MILLIONS of pounds need to be spent on bolstering York's flood defences, a new report has revealed.

A long-awaited draft Flood Risk Management strategy has finally been produced by City of York Council, in conjunction with key partners including the Environment Agency and Yorkshire Water.

It proposes a list of measures including schemes to improve defences along the River Ouse and River Foss, such as upgrades to the Foss Barrier pumps, the renovation of flood gates and improvements to existing flood banks.

It also suggests measures to help prevent surface water flooding, including ensuring that planning decisions properly address all aspects of flood risk and that surface water flows are managed and controlled in a sustainable manner.

The strategy, which will be taken to a Cabinet meeting next week for approval to take to consultation, follows the severe floods in 2007 across the UK, including York, which affected over 55,000 homes and businesses causing over £3billion worth of damage nationwide.

The Flood and Water Management Act of 2010 gave the council major new responsibilities and local flood risk management duties.

Cabinet member Cllr Dave Merrett said the strategy was an important next step in planning how flood risk in York could be addressed, adding:"It highlights the challenge we face but also the need for significantly more investment at a national level to help tackle this issue.”

Proposed spending includes an estimated £2 million on an upgrade of the Foss Barrier and pumping station, which protects thousands of properties alongside the River Foss by preventing floodwaters from backing up the river from the Ouse.

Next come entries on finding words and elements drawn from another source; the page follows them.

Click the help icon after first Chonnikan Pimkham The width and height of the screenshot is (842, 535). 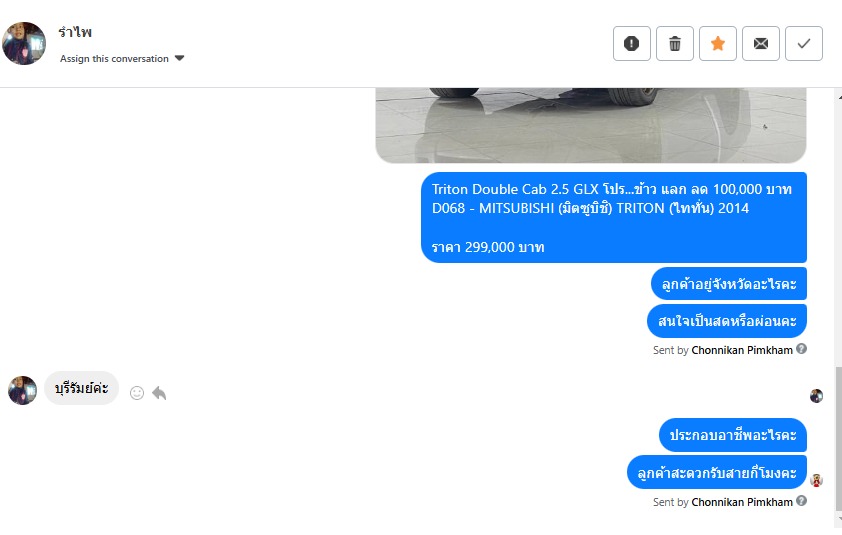pos(801,349)
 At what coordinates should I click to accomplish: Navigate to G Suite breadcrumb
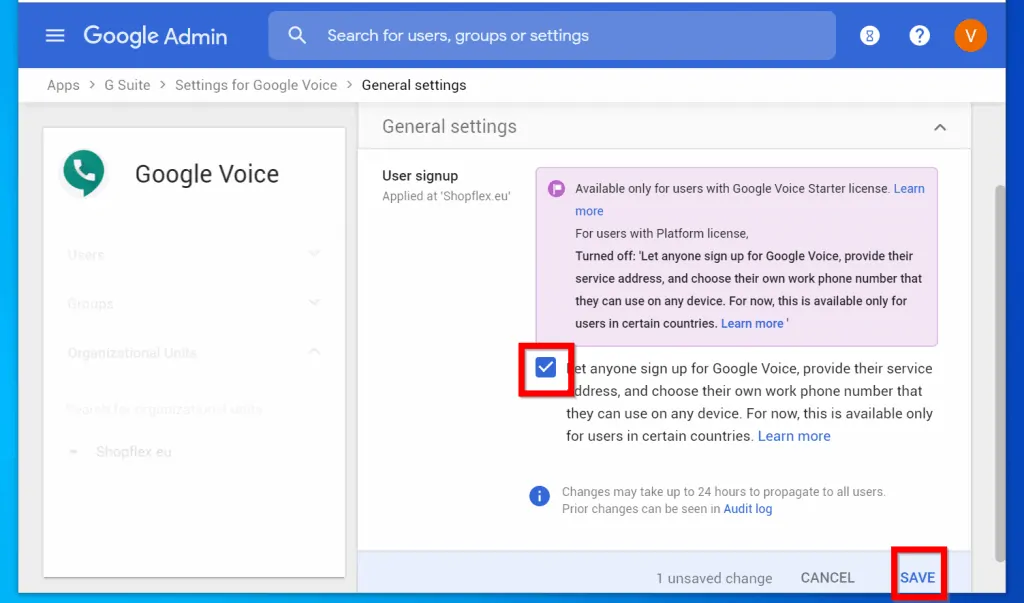tap(127, 85)
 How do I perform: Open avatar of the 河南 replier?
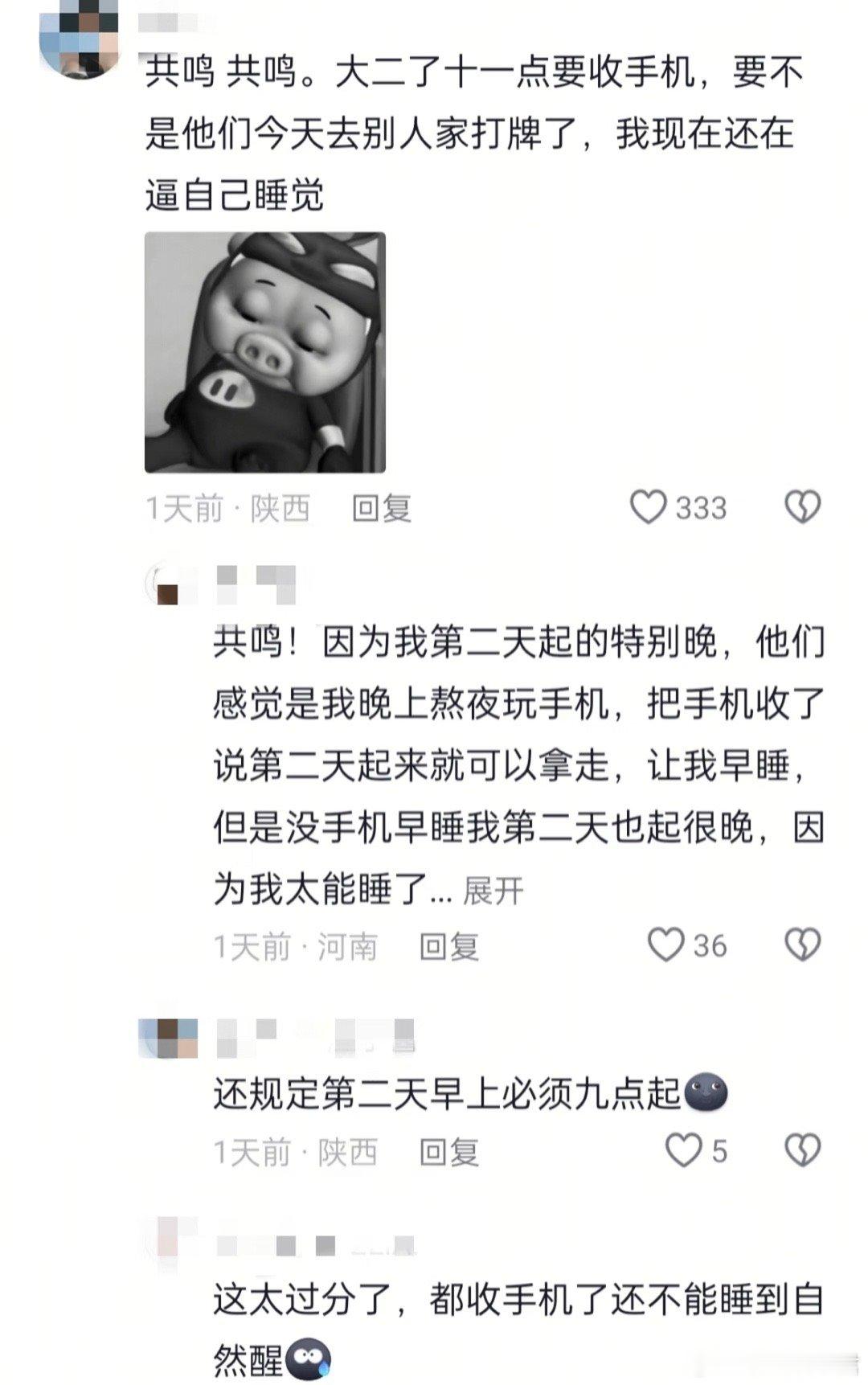[168, 584]
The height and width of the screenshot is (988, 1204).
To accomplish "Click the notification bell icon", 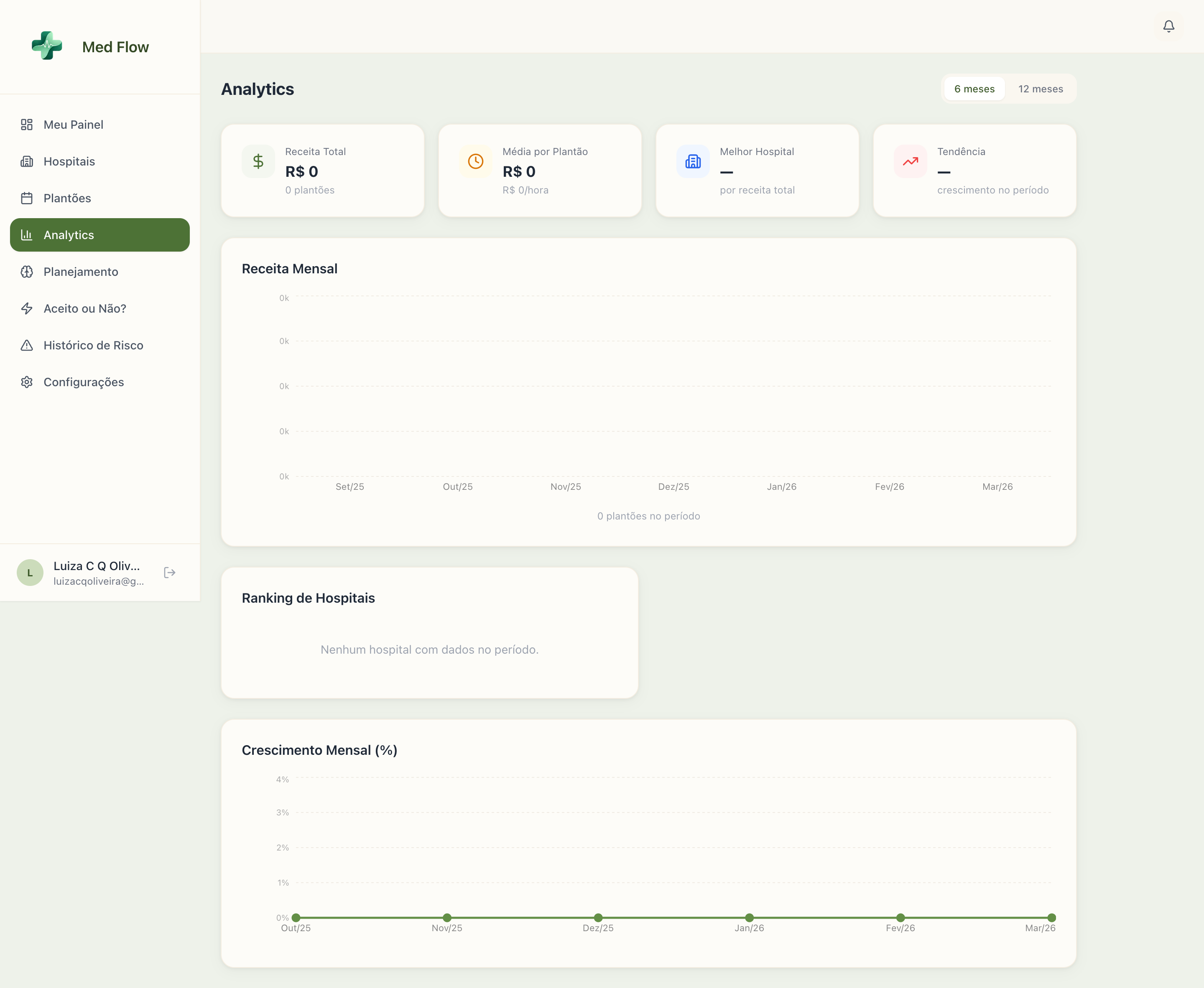I will tap(1168, 26).
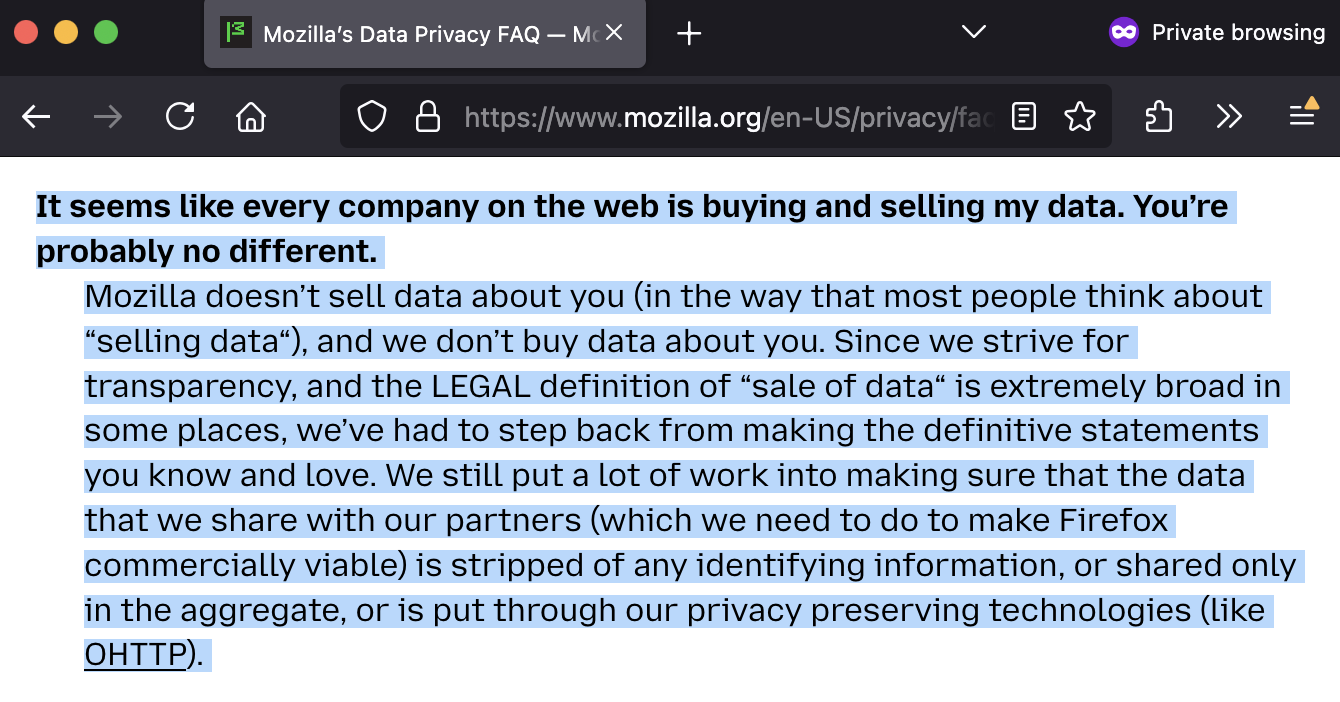Open reader view for this page
This screenshot has width=1340, height=702.
(x=1022, y=117)
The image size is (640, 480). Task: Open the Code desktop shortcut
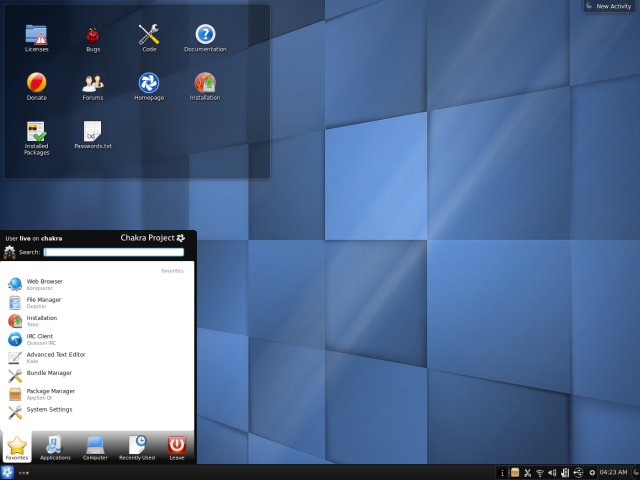149,35
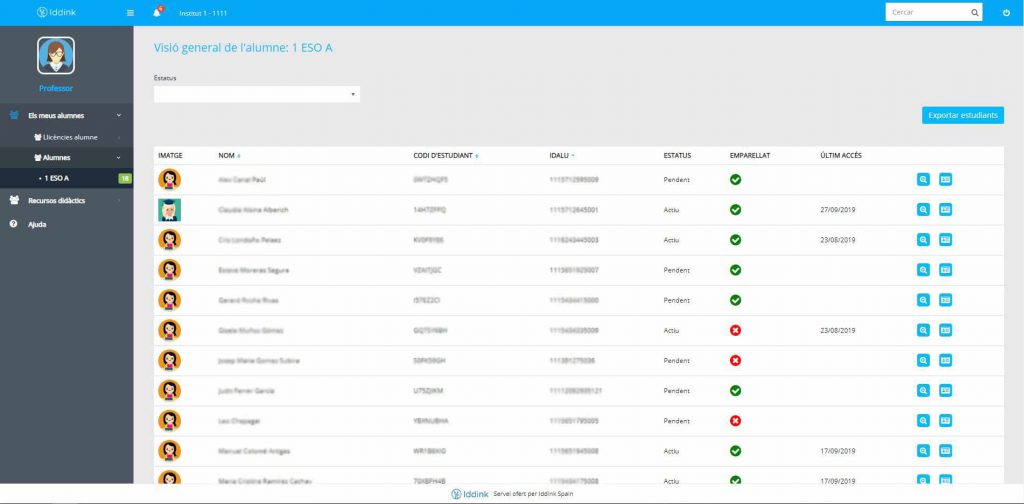Click the red cross in Gisela Muñoz row
1024x504 pixels.
(x=736, y=330)
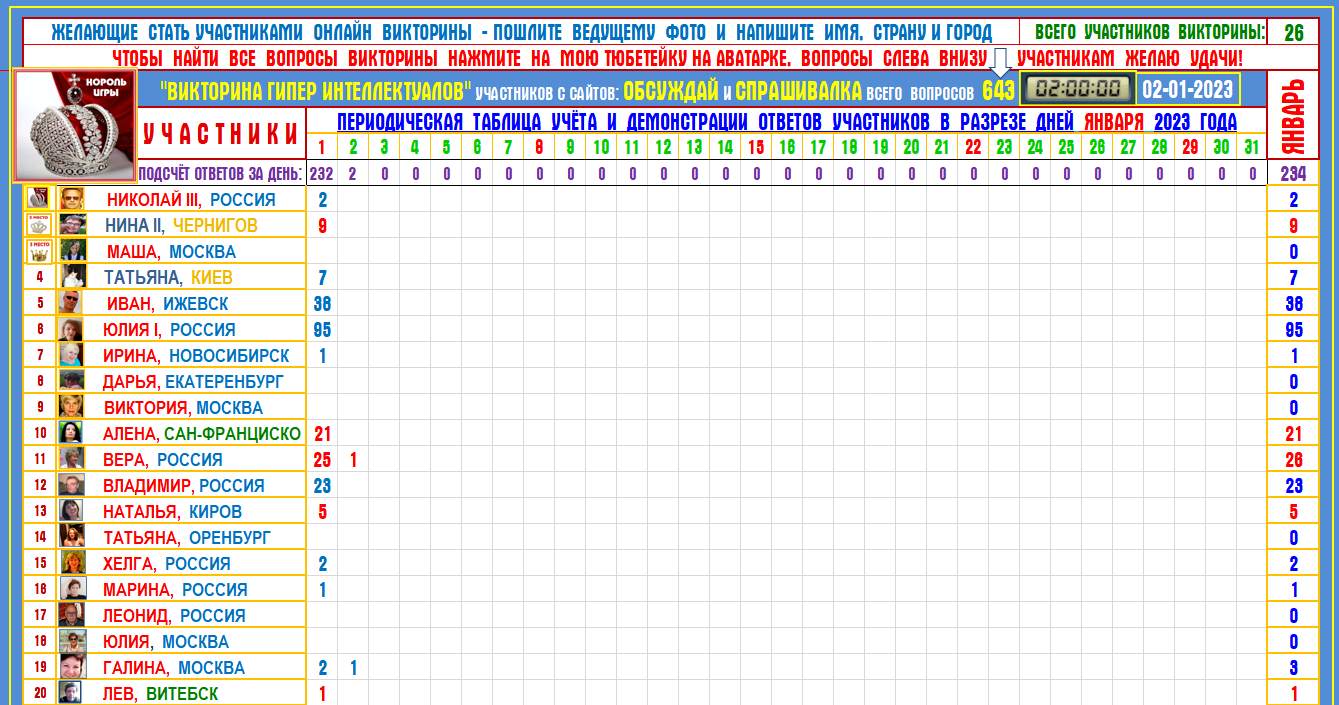This screenshot has width=1339, height=705.
Task: Select day 31 column header
Action: click(x=1251, y=148)
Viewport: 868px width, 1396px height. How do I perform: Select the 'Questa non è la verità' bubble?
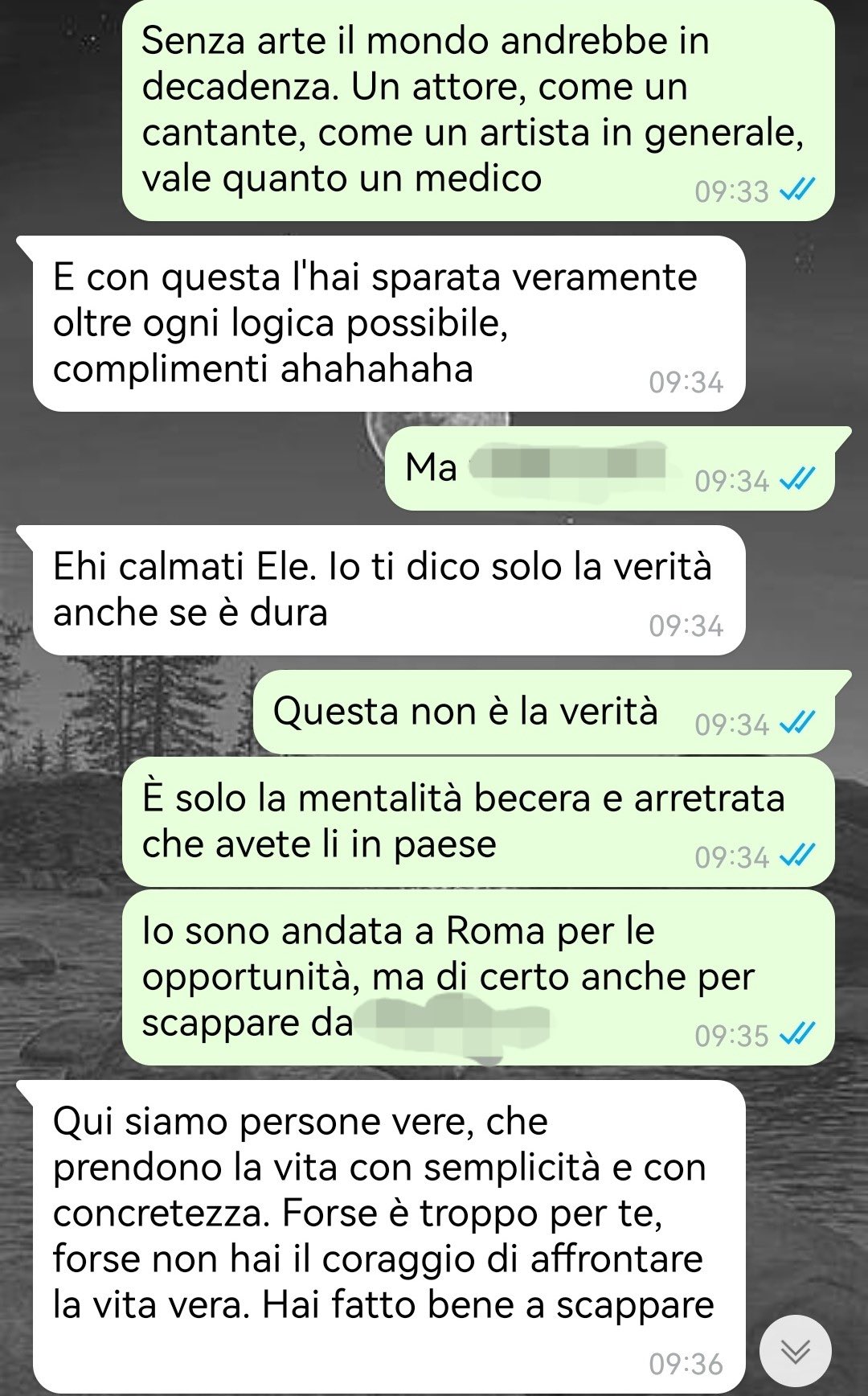pyautogui.click(x=544, y=712)
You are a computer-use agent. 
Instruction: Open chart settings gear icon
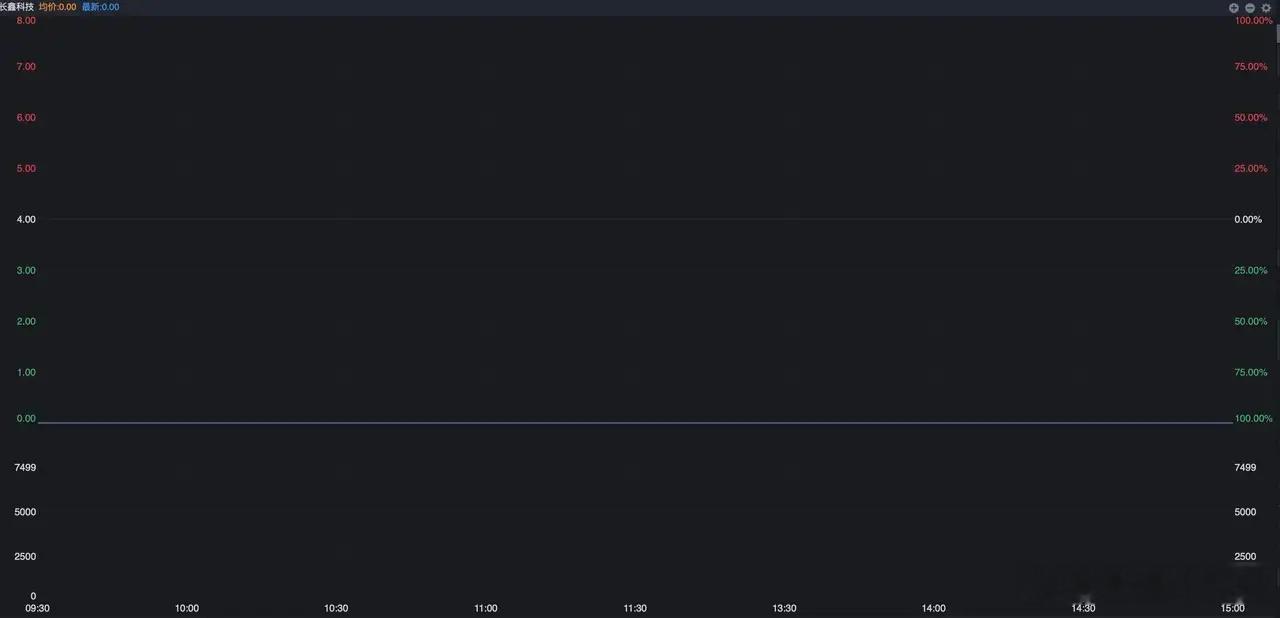(1266, 7)
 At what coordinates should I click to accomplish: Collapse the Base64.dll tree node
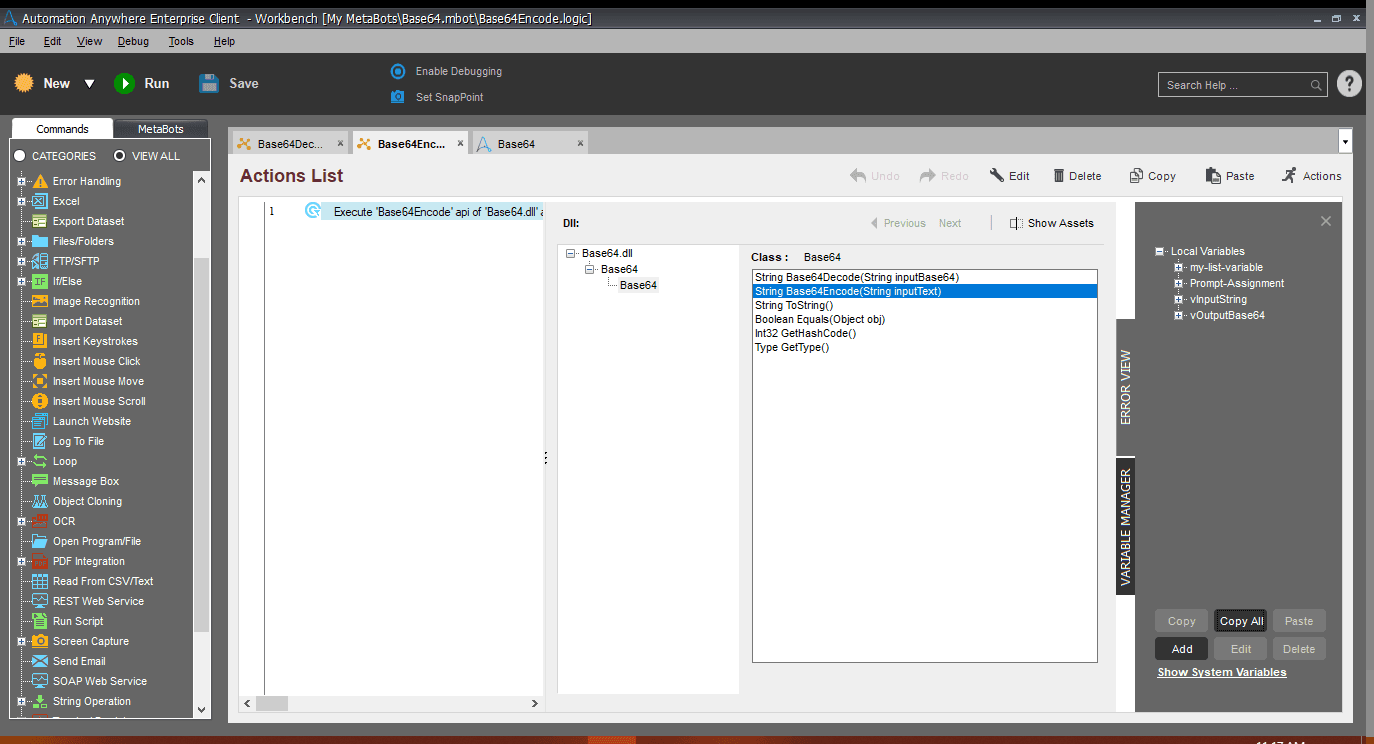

Another £3.5 million is needed for an appraisal and replacement of the Burdyke and Holgate pumping station, £1.5 million for the restoration of the Clifton Ings barrier bank and £5 million on developing and delivering a range of measures to reduce the impact of flooding in unprotected areas of York, such as Bishopthorpe, Acaster Malbis, Fulford, Clementhorpe, Naburn, Kings Staith and Tower Street and Nether Poppleton.

The report says close working and coordination is required between the council and the Environment Agency, and there needs to be work with residents and businesses to deliver "collectively funded protection measures."

Almost half a million pounds a year also needs to be spent on a maintenance programme for existing defences and upstream management.